PROBLEM REQUIREMENTS:
Your answer should consist of the lines in the listing that hold "agent".
——————
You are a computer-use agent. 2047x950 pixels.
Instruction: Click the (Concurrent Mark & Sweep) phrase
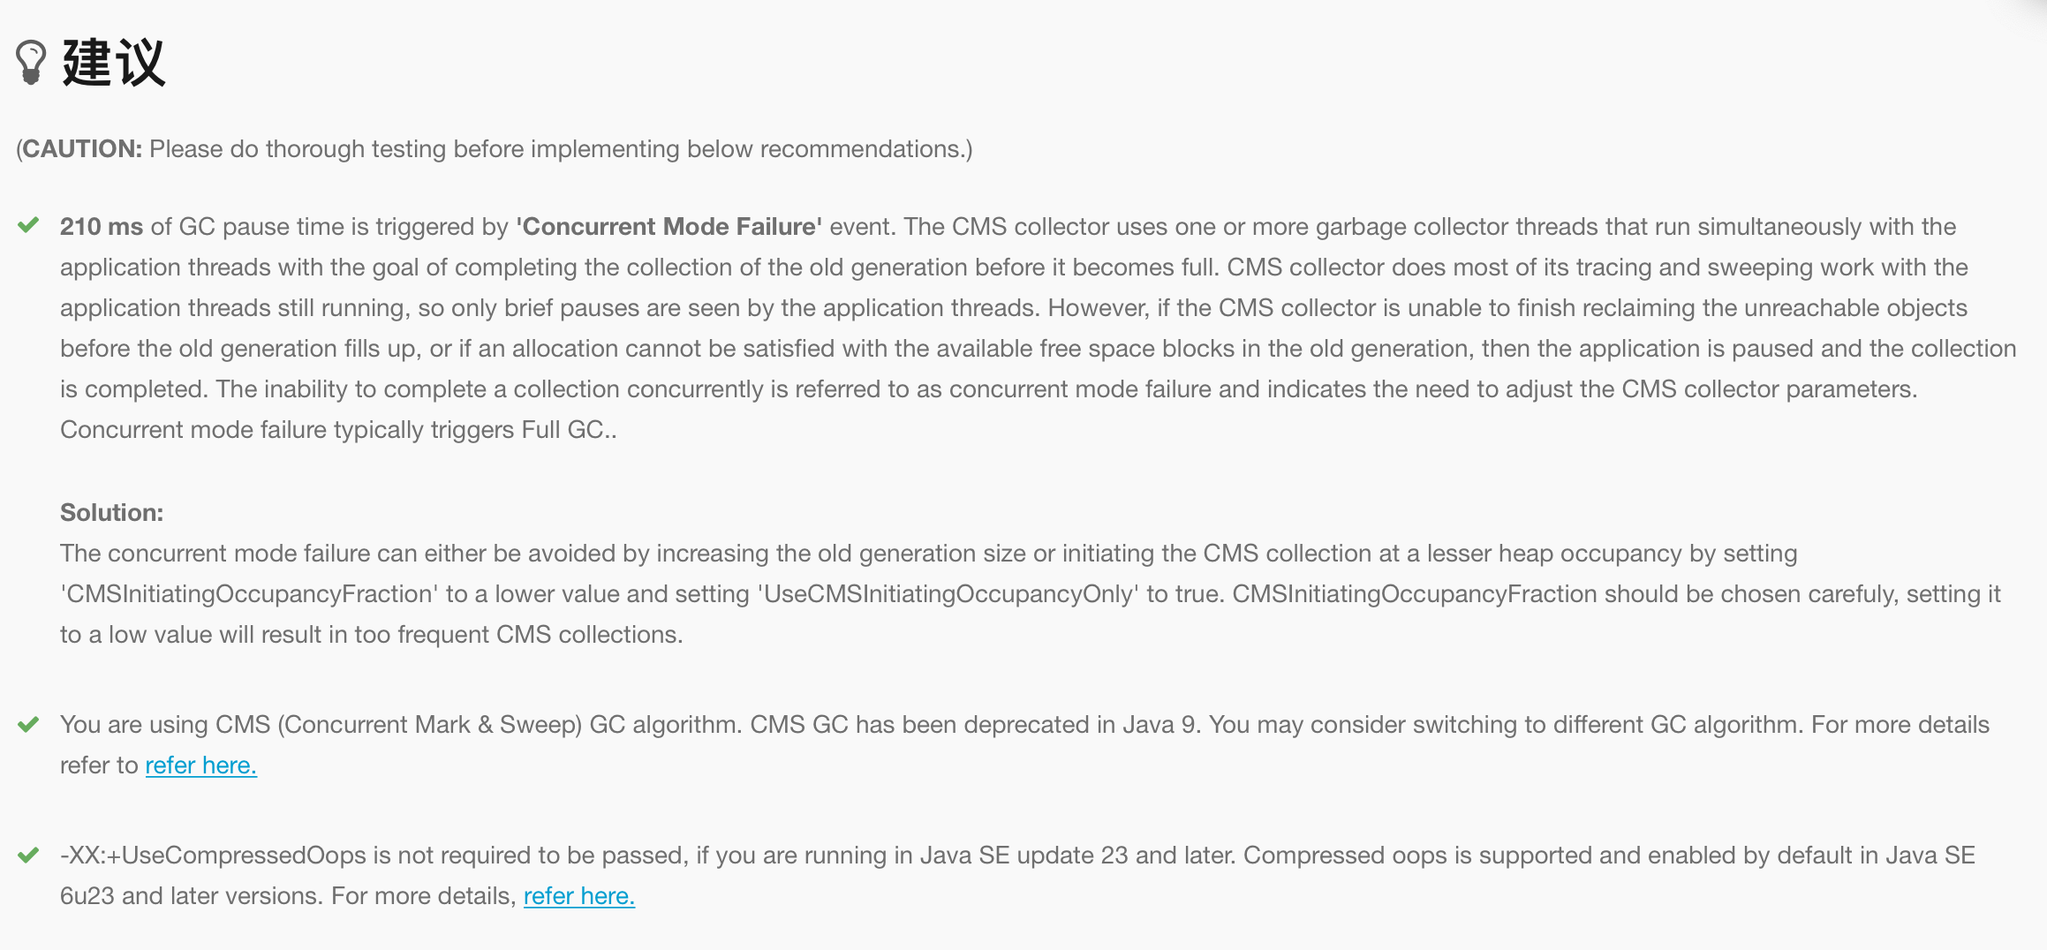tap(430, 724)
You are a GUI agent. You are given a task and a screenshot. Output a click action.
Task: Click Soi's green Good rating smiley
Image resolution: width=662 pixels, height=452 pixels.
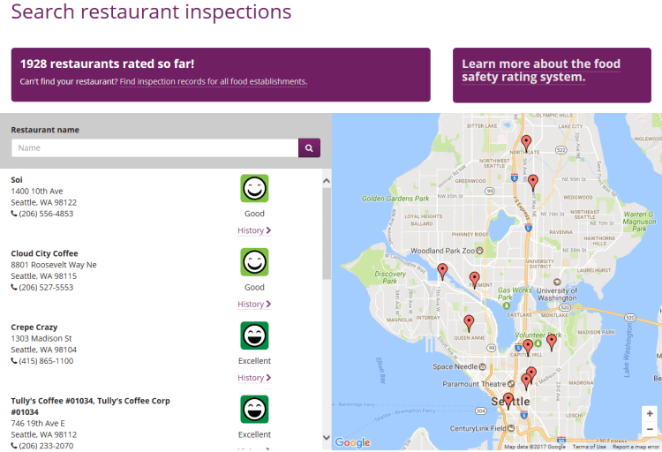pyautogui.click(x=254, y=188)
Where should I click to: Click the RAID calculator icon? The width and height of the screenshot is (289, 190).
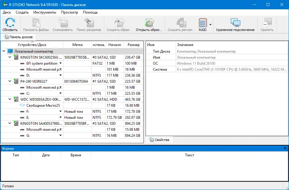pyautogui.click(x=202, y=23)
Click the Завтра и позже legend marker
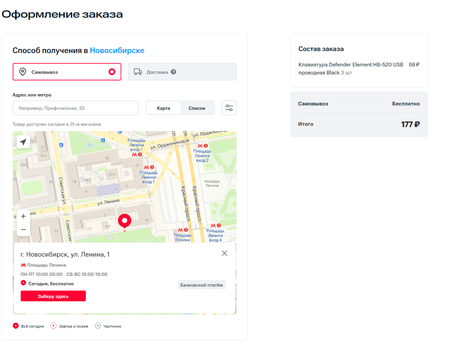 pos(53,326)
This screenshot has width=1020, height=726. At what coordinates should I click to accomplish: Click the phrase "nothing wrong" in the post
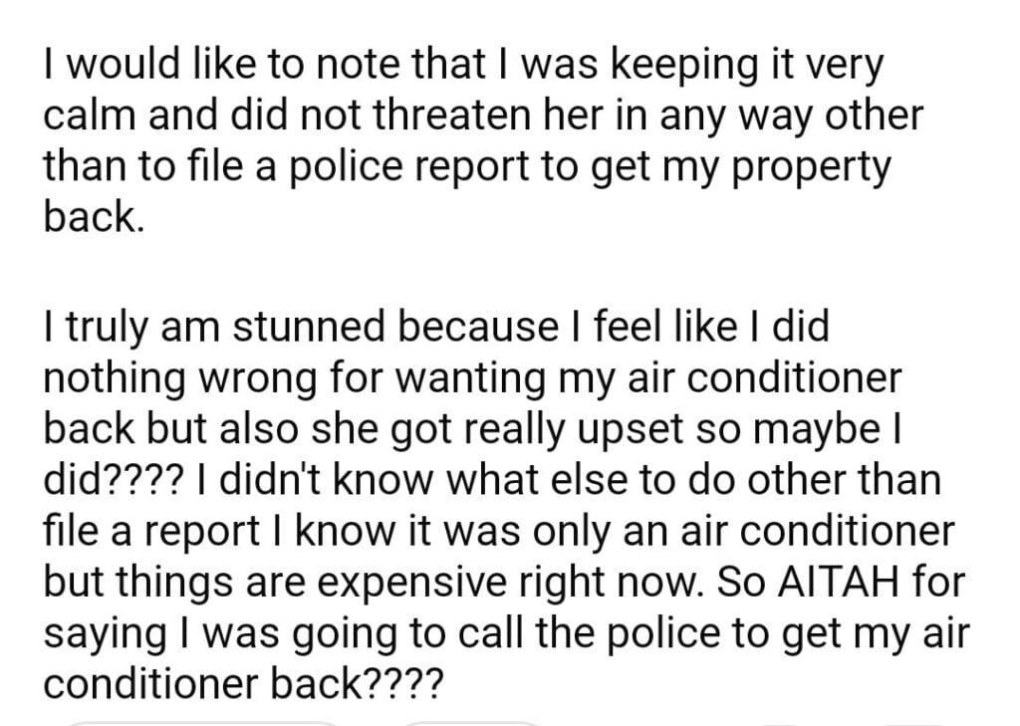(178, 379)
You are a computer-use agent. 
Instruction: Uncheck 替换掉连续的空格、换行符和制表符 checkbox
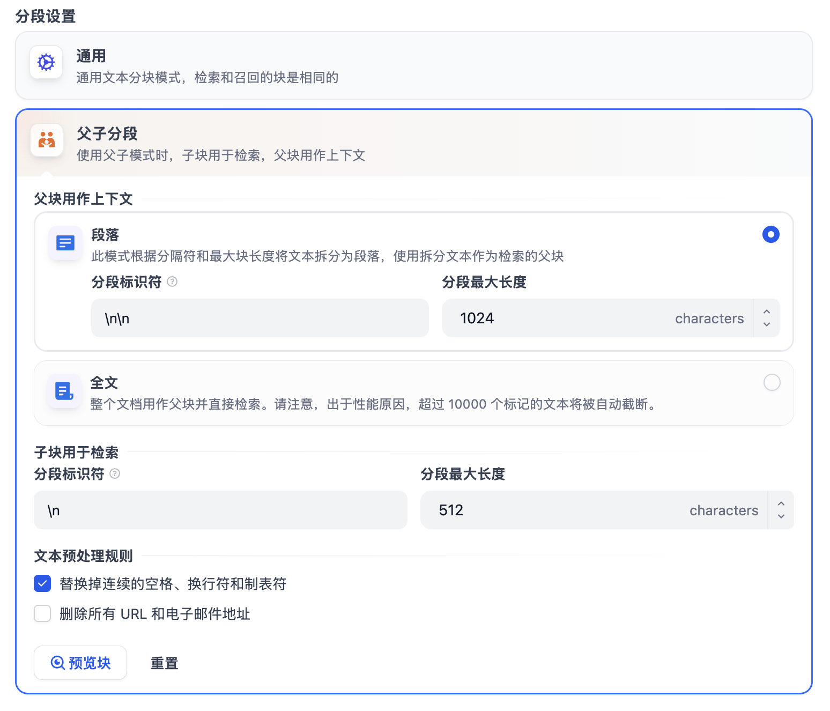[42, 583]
——————
EXERCISE SOLUTION:
You are a computer-use agent. 2047x950 pixels.
You are a GUI agent. You are given a task and a screenshot. Output a click action.
You are a computer-use agent. 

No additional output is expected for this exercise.